Collapse in 5 acts: there is porn of it de Simone Aughterlony © Simon Courchel

Les Printemps de Sévelin mettent les corps à rude épreuve

À l’occasion de la 28e édition du festival de danse lausannois, le Théâtre Sévelin 36 et l’Arsenic - Centre d’art scénique contemporain unissent leurs forces, au service d’une programmation conjointe entre radicalité, performance et nouvelles écritures.
14 mars 2026
Ecouter cet article

Tout au long de l’année, les deux lieux coexistent presque en vis-à-vis, tant géographiquement que dans leur approche artistique. Il y avait donc tout à gagner à ce que l’Arsenic et le Théâtre Sévelin 36, à peine séparés d’une volée de marches dans cet ancien quartier industriel de Lausanne, travaillent main dans la main. Un rapprochement déjà opéré du temps de Philippe Saire et qui trouve, à l’occasion de ces 28e Printemps de Sévelin, un nouvel élan plein de sens et d’énergie.

Il faut dire que Kylie Walters et Patrick de Rham, respectivement à la tête du Sévelin et du Centre d’art scénique, ont en commun le goût de la performance et de l’accompagnement des artistes émergents. Deux axes essentiels de la création chorégraphique contemporaine, dont le festival lausannois se fait aujourd’hui le miroir. En témoigne un programme à la fois dense et varié, à travers lequel transparaissent certaines figures communes. Des spectacles sans concession pour dire la complexité ou le délitement du monde, autant que la nécessité d’y faire face et d’avancer ensemble.

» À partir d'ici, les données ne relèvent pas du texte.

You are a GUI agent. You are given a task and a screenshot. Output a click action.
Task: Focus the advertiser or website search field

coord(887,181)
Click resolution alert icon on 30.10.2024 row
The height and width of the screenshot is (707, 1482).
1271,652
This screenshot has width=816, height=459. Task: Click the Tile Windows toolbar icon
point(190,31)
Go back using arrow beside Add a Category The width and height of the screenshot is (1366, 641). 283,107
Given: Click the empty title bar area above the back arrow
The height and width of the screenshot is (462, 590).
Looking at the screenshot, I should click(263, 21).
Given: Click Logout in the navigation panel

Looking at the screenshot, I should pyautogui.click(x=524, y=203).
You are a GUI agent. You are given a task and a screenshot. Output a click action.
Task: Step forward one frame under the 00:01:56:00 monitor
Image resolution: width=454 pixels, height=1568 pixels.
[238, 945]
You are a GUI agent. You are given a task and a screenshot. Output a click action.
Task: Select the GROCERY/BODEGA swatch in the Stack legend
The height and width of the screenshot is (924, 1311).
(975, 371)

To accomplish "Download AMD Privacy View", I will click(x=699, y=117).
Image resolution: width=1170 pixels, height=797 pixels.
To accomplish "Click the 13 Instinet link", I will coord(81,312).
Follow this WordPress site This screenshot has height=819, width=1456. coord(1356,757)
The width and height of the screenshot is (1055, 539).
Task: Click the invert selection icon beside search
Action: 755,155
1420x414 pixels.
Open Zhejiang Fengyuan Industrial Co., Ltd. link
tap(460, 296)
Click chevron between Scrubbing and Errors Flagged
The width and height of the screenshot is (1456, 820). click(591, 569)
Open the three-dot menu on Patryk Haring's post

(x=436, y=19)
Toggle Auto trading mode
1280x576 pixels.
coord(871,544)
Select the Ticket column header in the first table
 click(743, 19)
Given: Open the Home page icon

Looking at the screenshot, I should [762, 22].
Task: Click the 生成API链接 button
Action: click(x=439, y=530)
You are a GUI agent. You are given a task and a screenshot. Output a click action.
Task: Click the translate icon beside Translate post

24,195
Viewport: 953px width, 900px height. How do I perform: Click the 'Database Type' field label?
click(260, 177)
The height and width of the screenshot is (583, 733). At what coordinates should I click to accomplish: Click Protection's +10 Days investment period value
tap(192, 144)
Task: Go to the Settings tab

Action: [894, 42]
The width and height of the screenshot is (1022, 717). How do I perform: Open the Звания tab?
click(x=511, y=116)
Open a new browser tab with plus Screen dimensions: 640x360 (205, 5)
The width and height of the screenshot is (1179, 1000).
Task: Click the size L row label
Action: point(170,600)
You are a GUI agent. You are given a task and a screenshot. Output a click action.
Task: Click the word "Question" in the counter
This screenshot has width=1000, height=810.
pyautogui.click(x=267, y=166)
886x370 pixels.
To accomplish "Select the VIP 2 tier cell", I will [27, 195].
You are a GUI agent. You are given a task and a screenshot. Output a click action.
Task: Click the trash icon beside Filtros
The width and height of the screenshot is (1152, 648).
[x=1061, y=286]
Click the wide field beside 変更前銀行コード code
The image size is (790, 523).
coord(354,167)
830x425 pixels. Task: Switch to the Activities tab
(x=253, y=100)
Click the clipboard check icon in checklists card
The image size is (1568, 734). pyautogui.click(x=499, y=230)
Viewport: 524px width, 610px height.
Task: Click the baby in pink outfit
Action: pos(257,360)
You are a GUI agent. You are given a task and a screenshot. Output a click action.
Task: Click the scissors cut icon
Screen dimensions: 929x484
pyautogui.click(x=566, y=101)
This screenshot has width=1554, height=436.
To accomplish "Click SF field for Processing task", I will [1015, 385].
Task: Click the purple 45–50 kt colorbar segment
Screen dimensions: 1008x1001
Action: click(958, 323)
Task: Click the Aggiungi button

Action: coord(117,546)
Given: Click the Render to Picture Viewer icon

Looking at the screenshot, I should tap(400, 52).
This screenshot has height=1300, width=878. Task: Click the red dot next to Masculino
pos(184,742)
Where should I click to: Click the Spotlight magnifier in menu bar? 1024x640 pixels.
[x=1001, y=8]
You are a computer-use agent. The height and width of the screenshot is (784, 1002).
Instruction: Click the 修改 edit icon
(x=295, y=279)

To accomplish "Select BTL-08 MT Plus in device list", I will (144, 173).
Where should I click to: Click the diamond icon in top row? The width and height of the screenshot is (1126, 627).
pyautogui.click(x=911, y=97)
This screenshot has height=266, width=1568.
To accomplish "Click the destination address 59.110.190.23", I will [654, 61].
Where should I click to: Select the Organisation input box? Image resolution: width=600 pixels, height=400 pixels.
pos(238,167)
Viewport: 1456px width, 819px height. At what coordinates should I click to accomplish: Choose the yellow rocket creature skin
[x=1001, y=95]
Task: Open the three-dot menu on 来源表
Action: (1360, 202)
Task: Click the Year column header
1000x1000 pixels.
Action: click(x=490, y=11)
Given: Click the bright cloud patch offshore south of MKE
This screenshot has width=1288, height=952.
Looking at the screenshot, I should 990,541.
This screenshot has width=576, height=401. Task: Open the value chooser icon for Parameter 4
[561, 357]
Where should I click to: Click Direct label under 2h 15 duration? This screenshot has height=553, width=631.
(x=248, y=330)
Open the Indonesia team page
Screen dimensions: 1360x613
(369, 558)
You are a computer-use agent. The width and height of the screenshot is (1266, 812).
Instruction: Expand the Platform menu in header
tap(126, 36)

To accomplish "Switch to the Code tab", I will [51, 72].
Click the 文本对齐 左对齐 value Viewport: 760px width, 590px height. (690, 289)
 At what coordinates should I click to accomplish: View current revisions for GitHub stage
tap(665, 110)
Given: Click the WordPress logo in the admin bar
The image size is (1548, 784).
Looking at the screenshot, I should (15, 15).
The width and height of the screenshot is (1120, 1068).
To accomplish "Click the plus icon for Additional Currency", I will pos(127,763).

Cavalcade de David Zagari : Chevaucher le son
Cavalcade de David Zagari © Anouk Maupu

Un praticable blanc recouvre l’entièreté du plateau, donnant une impression d’immensité à peine perturbée par un objet métallique non identifiable qui semble planer à un mètre du sol. C’est pour l’heure la seule image proposée par David Zagari, qui signe ici sa deuxième pièce comme chorégraphe. Une rencontre entre l’œuvre et le public qui passe avant tout par l’espace – visuel et sonore – avant de se matérialiser dans les corps.

Comme pour imprimer ce tableau vierge dans l’esprit des spectateurs, l’artiste impulse un premier geste par le son. Depuis les coulisses du théâtre, laissées à vue par-delà les rideaux noirs relevés, parviennent les bruits de micros tapés et traînés d’une surface à l’autre. Bientôt l’apparition d’un curieux attelage donnera forme à ces bruits. Chevauchant deux enceintes montées sur une estrade à roulettes, David Zagari et Alice Gratet s’adonnent à une étrange expérience. Comme mus par les sons qu’ils produisent, ce sont leurs corps qui cherchent peu à peu à y répondre.

L’espace comme terrain de jeu devient alors lieu de tentatives, tandis que le paysage modèle ses perspectives au gré de la lumière. Tantôt aplatis sous cet intrigant objet rayonnant, tantôt diffus bien au-dessus de leurs têtes, les rayons lumineux font appel à des références personnelles autant que collectives. Cette Cavalcade offre à contempler des images que les corps au plateau s’épuisent à concevoir.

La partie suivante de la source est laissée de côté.